A Equação da Afetividade - Como lidar com a raiva de crianças e adolescentes

    Ivan Capelatto, Iuri Capelatto

    Papirus
    2012
    112 páginas
    3h 44m
    ISBN-13: 9788561773243
    Português Brasileiro

    Os pais levam o filho a um passeio e, na hora de ir embora, a criança faz birra, grita e chora, porque quer ficar um pouco mais. Já o adolescente se revolta quando a mãe não permite que ele vá a uma festa com os amigos.
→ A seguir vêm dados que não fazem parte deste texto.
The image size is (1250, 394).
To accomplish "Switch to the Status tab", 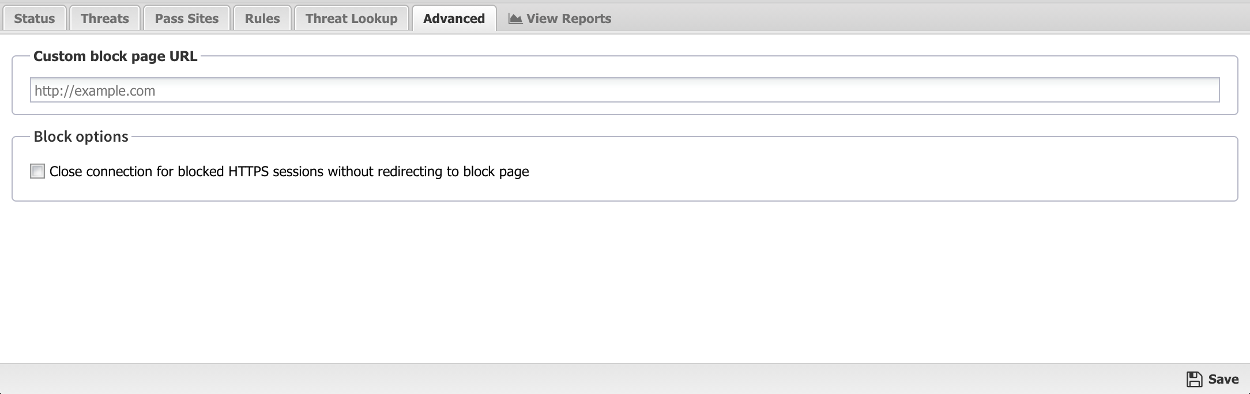I will pos(35,18).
Na maioria das vezes, pais e educadores interpretam situações assim como um ato de rebeldia, ignorando que, na verdade, a raiva é uma reação natural de todos nós quando algo contrário ao nosso desejo acontece. Nesse livro, os psicólogos Ivan e Iuri Capelatto - pai e filho, respectivamente - explicam como ajudar crianças e jovens a administrar a raiva que sentem, para que possam suportar as frustrações do dia a dia e se tornem adultos emocionalmente saudáveis e afetivos.

    Resenhas (1)Ver mais
    Marcos Ferronatto picture
    Marcos Ferronatto04/04/2021Resenhou um livro
    4 (Muito bom)

    Pedidos de socorro

    (Resenha de 2021) Temos aos montes os sintomas dos pedidos de socorro. Para os autores, a raiva e a violência são pedidos de socorro de quem não tem afeto, de quem não está se sentindo amado. Porque, quando amado, a pessoa sente o medo da perda da pessoa que o ama. Quando isso não existe, quando esse medo da perda não existe, a raiva começa a se sobressair. Não que a raiva e o medo não devem ser demonstrados, pelo contrário. Eles dizem como estamos nos sentindo, relatam problemas que existem na vida de qualquer um. Mas quando se está sozinho, quando ninguém te ajuda a melhorar dessa angústia, a agressividade vem a tona. A leitura desse livrinho parece uma fórmula simples para problemas muito complexos, mas quem sabe não seja simples mesmo. Talvez o simples ato de ouvir o outro já ajude imensamente essa sociedade que não sabe mais o que sente e se personifica em uma identidade virtual porque a identidade real se tornou insuportável. Talvez seja tudo que precisamos. (Resenha de 2024) Com o passar dos anos e muitos estudos sobre filosofia, política, antropologia, psicologia e psiquiatria, percebi que estava errado em relação a primeira resenha. Não há solução simples para problemas complexos. Se existisse, seriam aplicadas às soluções e esses problemas deixariam de ser complexos. Nesta releitura identifiquei perspectivas dos autores que antes não me incomodavam mas que, agora, chegaram a me dar raiva por não ter notado na primeira leitura. Como a resenha tem limite, recomendo verificar o histórico caso queiram se aprofundar nas críticas. É um livro bom para quem está começando os estudos sobre educação e crianças, mas não serve como ponto final. Os autores erraram em muitas afirmações.